NINE: Every day, eat five servings of veggies and four of fruit. If you've been reading my blog for a really really long time (like, since it was a different blog), you might remember The Vegetable Project -- my strategy for losing the baby weight after Pete's arrival in 2005. TVP was five servings of veggies + a gallon of water daily, with no sugar. I've tried variations of this again and again, but never with as much success as the first time. I think this permutation may be a little more sustainable. Giving up sugar entirely is not easy, and my children complain, and so my plan is to eat lots of plants and not sweat the rest. The goal is zip! vim! get-up-and-go! -- not weight loss. (Will I complain if weight loss is a side effect? I will not.)

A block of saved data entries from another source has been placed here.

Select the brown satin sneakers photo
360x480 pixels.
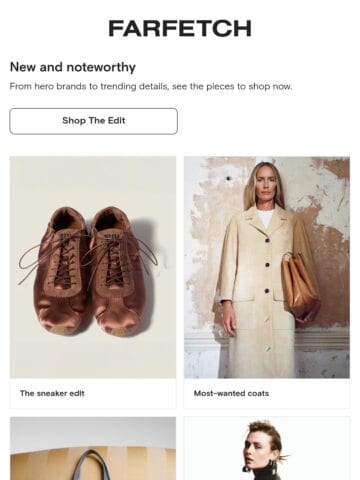(x=93, y=267)
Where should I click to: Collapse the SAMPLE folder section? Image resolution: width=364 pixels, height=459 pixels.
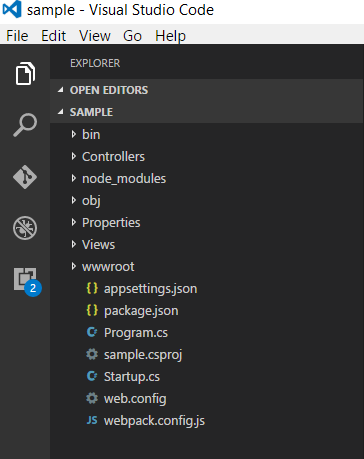(207, 112)
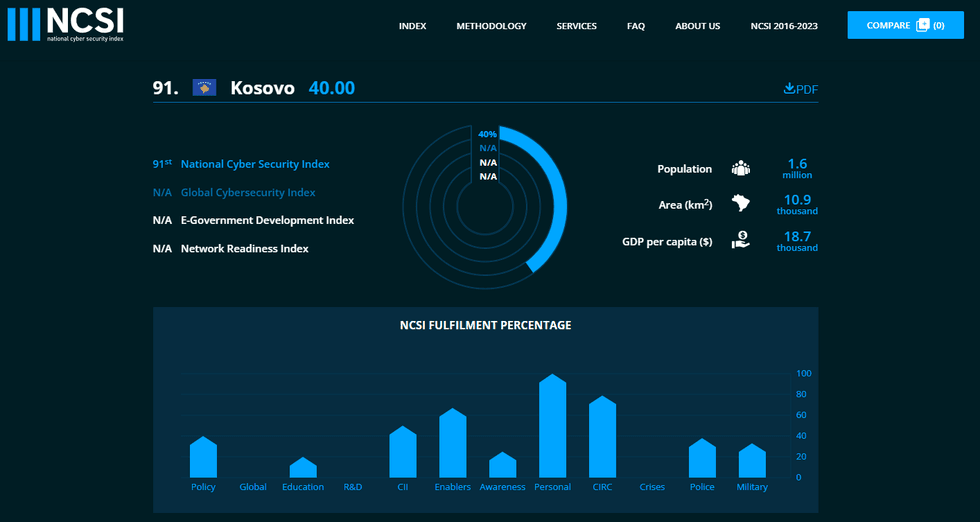This screenshot has width=980, height=522.
Task: Click the area map icon
Action: 741,204

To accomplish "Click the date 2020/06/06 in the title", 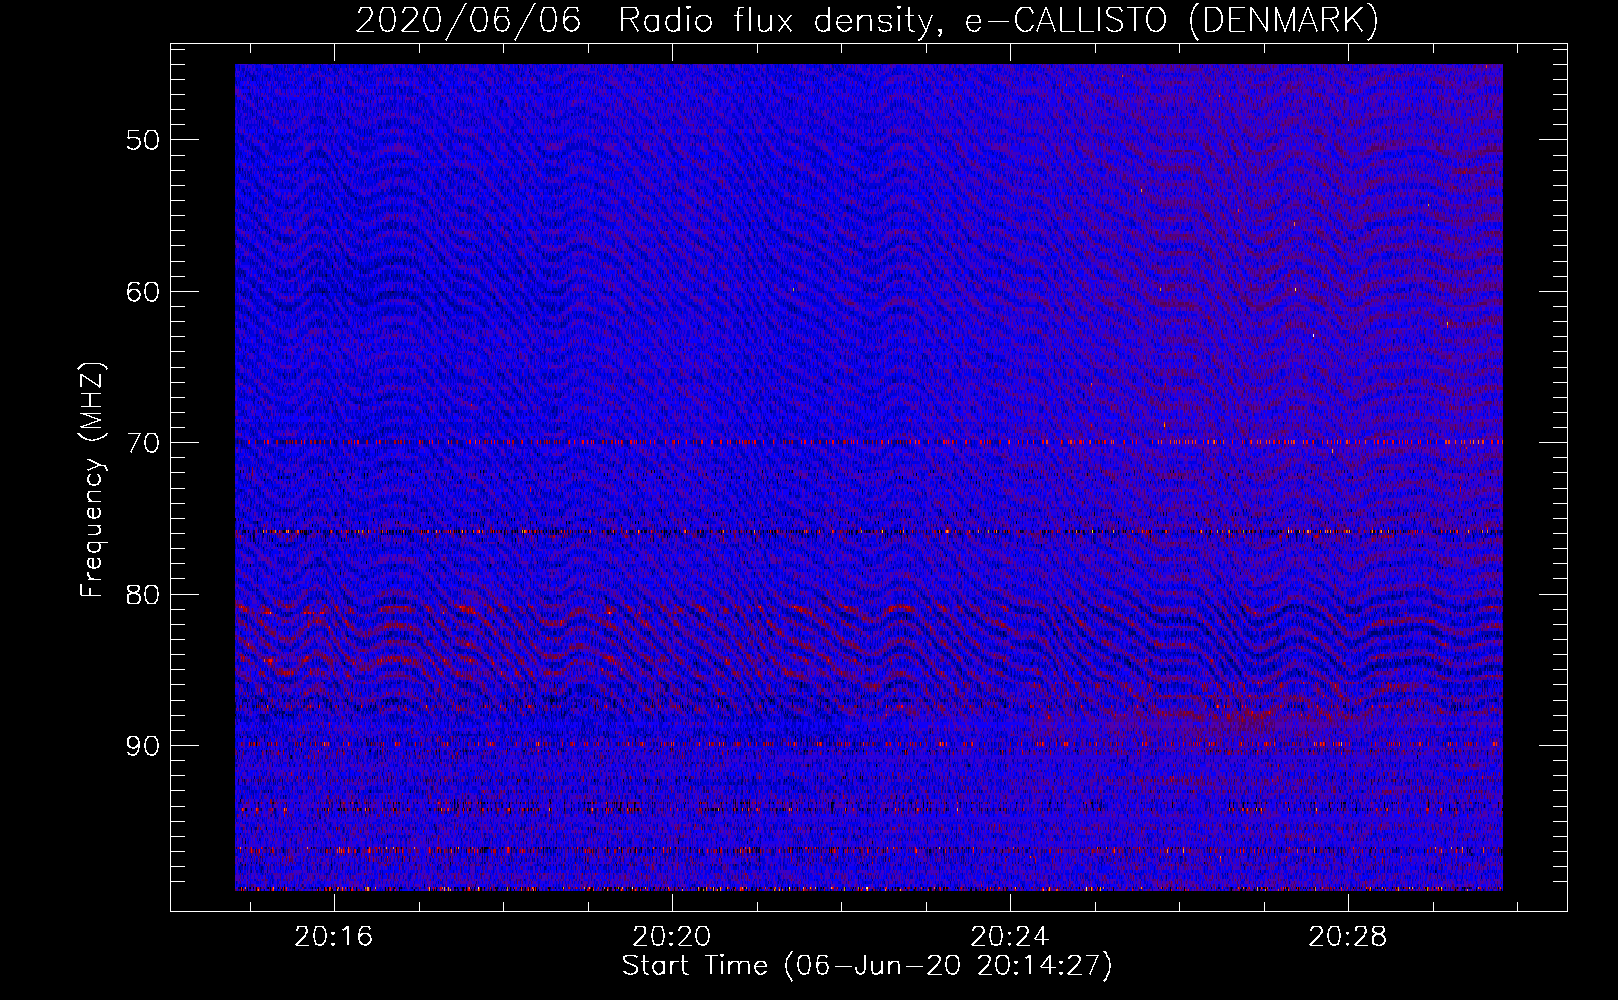I will pyautogui.click(x=468, y=20).
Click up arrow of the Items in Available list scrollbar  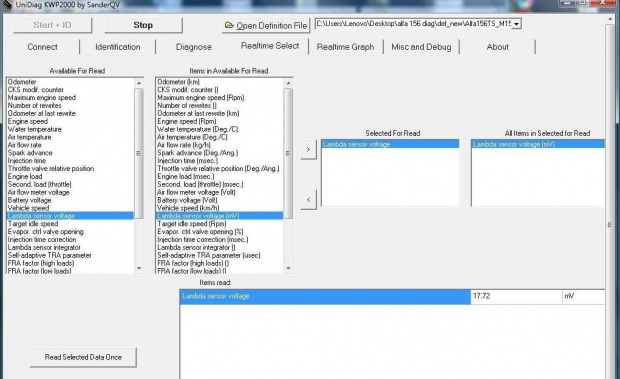click(x=288, y=83)
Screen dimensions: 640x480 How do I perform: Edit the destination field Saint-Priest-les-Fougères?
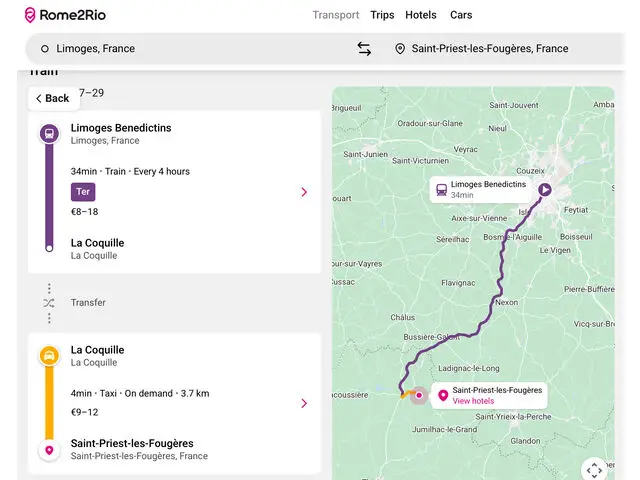[490, 49]
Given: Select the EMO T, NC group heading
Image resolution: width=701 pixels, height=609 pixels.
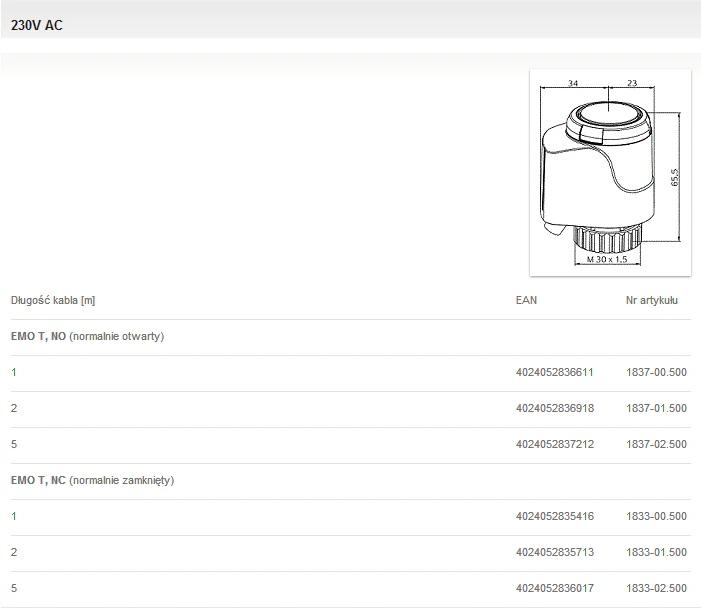Looking at the screenshot, I should coord(92,480).
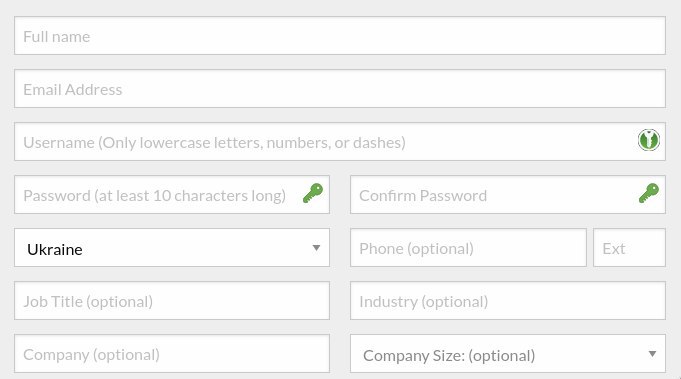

EIGHT: When I am blue, I stay up late doing pointless things. I tell myself I need the quiet time. Then I am tired the next day and the world seems even gloomier, so I really need the quiet time, so I stay up late again doing pointless things. No more! I am getting into bed at 10:00 each night, allowing myself half an hour to read in bed and say compline. There may be circumstances that interfere with this plan, but they should only be unpredictable things, like sick kids or unexpected work deadlines. Unpredictable things ≠ googling that one person I met in 1989 who loved bloodhounds and aspired to be a poet and wait, how do you spell that last name again? and hey, who knew? isn't bloodhound breeding fascinating? EIGHT hours in bed every night.
SEVEN: I am going to run seven miles a week or do a comparable amount of a different exercise. I thought about setting a higher goal, but it's good to have modest expectations as the year winds down and the obligations ramp up. I can do seven miles in two chunks without causing myself distress, or I can do a few shorter runs if that's how the schedule shakes out in a particular week. I am not quite sure how to count today's 25-mile bike ride, which was going to be mellow and easy except that I forgot my arrhythmia meds and we rode back into a savage headwind. It was not mellow at all, but it was fun anyway.
Anybody want to join me? C'mon, it will be fun. I am skipping upstairs because my self-imposed bedtime approacheth.